Только я успел подумать об одичавшем чесноке, как внезапно вспомнил, что не далее, как две недели назад, бродил я по этому лугу ровно с теми же мыслями о будущем нашей деревни. Вот только в тех мыслях двухнедельной давности не было одичавшего чеснока, а все остальное, включая старика в лохмотьях, заржавевшую машину, лук и укроп, было. Если честно, то не в первый раз со мной такое случается. Только начнешь думать о чем-нибудь, и вдруг как током ударит — уже думал. Еще и точно такими же словами. Выходит, что мыслей, которые даны человеку на всю жизнь, не так уж и много — новые рано или поздно кончаются и приходится думать старые по второму, а то и по третьему разу. С другой стороны, можно, конечно, экономить и не каждый день думать новые мысли, а делать это хотя бы раз в три дня, и если уж взялся, то додумывать их до самого конца, каким бы ужасным он ни был, а не бросать на полпути.
И все же, как ни крути, а свежие мысли мало-помалу кончаются. Уже сейчас их у меня осталось не так много, чтобы думать направо и налево. Некоторые мысли я думаю по несколько дней и даже месяцев. Откладываю и через какое-то время возвращаюсь, чтобы додумать. Есть и те, которые не выходят из головы годами. И все равно — пройдет еще несколько лет и их останется совсем мало. Может быть меньше, чем пальцев на руках. Оно бы и ничего — можно старые мысли передумать на новый лад, но беда в том, что старые забылись напрочь. Ушли из головы и митьками их звали. Внутри, в лабиринте извилин, остаются какие-то обрывки, какие-то смутные видения, какой-то салат оливье, в который вместо рябчиков и раковых шеек положили докторскую колбасу и зеленый горошек. В конце концов останется одна или две каких-нибудь мысли, такие замусоленные и задуманные от постоянного обдумывания станут, что и сам черт не разберет, о чем они были, когда в первый раз их думал. Потом и их не станет и наступит время, похожее на то, что наступает к концу новогодних каникул, когда салат оливье мертв, а ты — еще нет. Мыслей в голове нет никаких, но можно в нее пить коньяк, есть эскимо на палочке и принимать таблетки от давления. Декарт, понятное дело, сказал красиво, но в его время еще не было ни эскимо, ни таблеток от давления.

Фрагмент данных -
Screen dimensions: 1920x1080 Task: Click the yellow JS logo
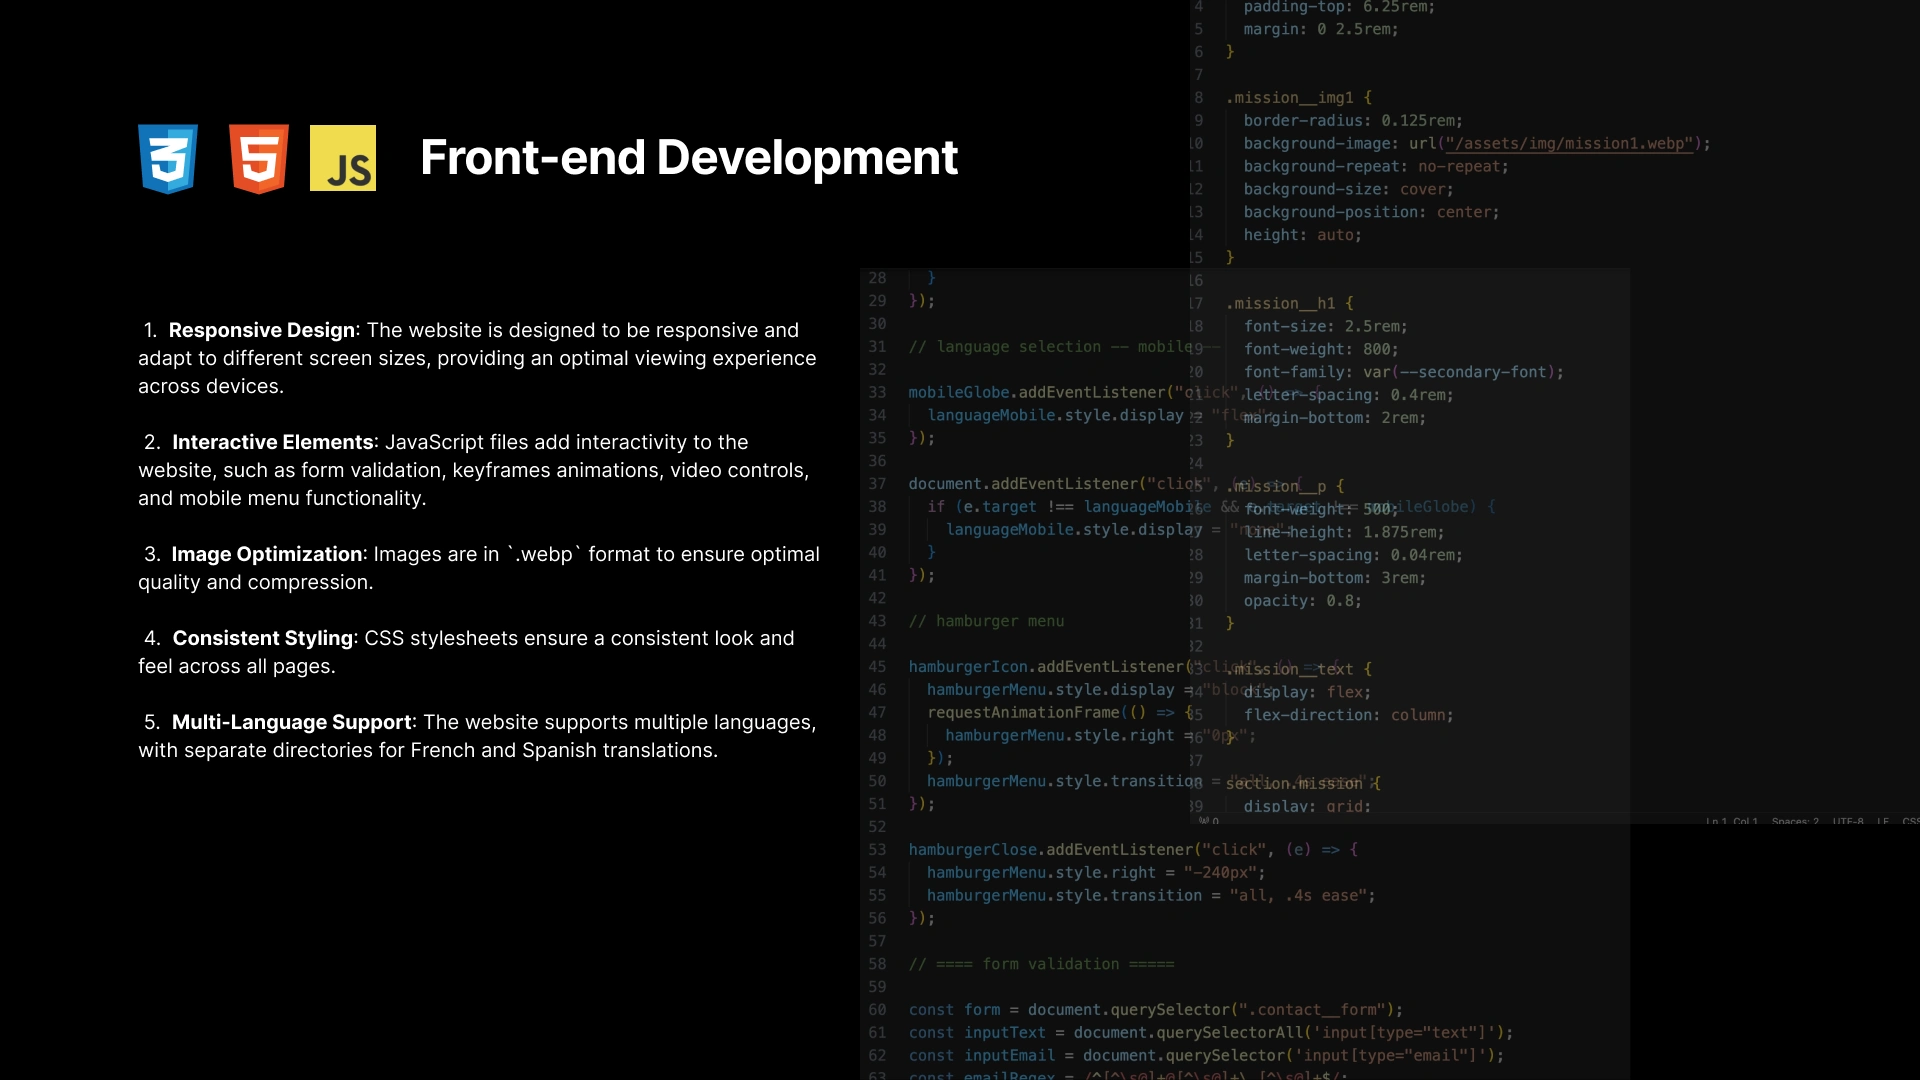pos(343,158)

Вопросы и задания -
A: Ответьте по отрывку о мыслях на вопросы:
(i) Сколько времени назад рассказчик бродил по лугу с теми же мыслями о будущем деревни?
(ii) Как часто, согласно отрывку, можно думать новые мысли, если их экономить?
(iii) Что положили в салат оливье вместо рябчиков и раковых шеек?
B: Изложите суть отрывка о мыслях в двух предложениях.
C: Воспроизведите часть отрывка о мыслях между словами «Только я успел» и «бросать на полпути.», включая их.
Данные здесь никакой роли не играют.

Ответы к заданиям -
A:
(i) Две недели назад.
(ii) Хотя бы раз в три дня.
(iii) Докторскую колбасу и зеленый горошек.

B: Рассказчик замечает, что нередко думает мысли, которые уже думал прежде, и приходит к выводу, что новых мыслей человеку дано немного и со временем они кончаются. Старые мысли при этом забываются, от них остаются лишь обрывки, и в конце концов в голове не останется никаких мыслей.

C:
Только я успел подумать об одичавшем чесноке, как внезапно вспомнил, что не далее, как две недели назад, бродил я по этому лугу ровно с теми же мыслями о будущем нашей деревни. Вот только в тех мыслях двухнедельной давности не было одичавшего чеснока, а все остальное, включая старика в лохмотьях, заржавевшую машину, лук и укроп, было. Если честно, то не в первый раз со мной такое случается. Только начнешь думать о чем-нибудь, и вдруг как током ударит — уже думал. Еще и точно такими же словами. Выходит, что мыслей, которые даны человеку на всю жизнь, не так уж и много — новые рано или поздно кончаются и приходится думать старые по второму, а то и по третьему разу. С другой стороны, можно, конечно, экономить и не каждый день думать новые мысли, а делать это хотя бы раз в три дня, и если уж взялся, то додумывать их до самого конца, каким бы ужасным он ни был, а не бросать на полпути.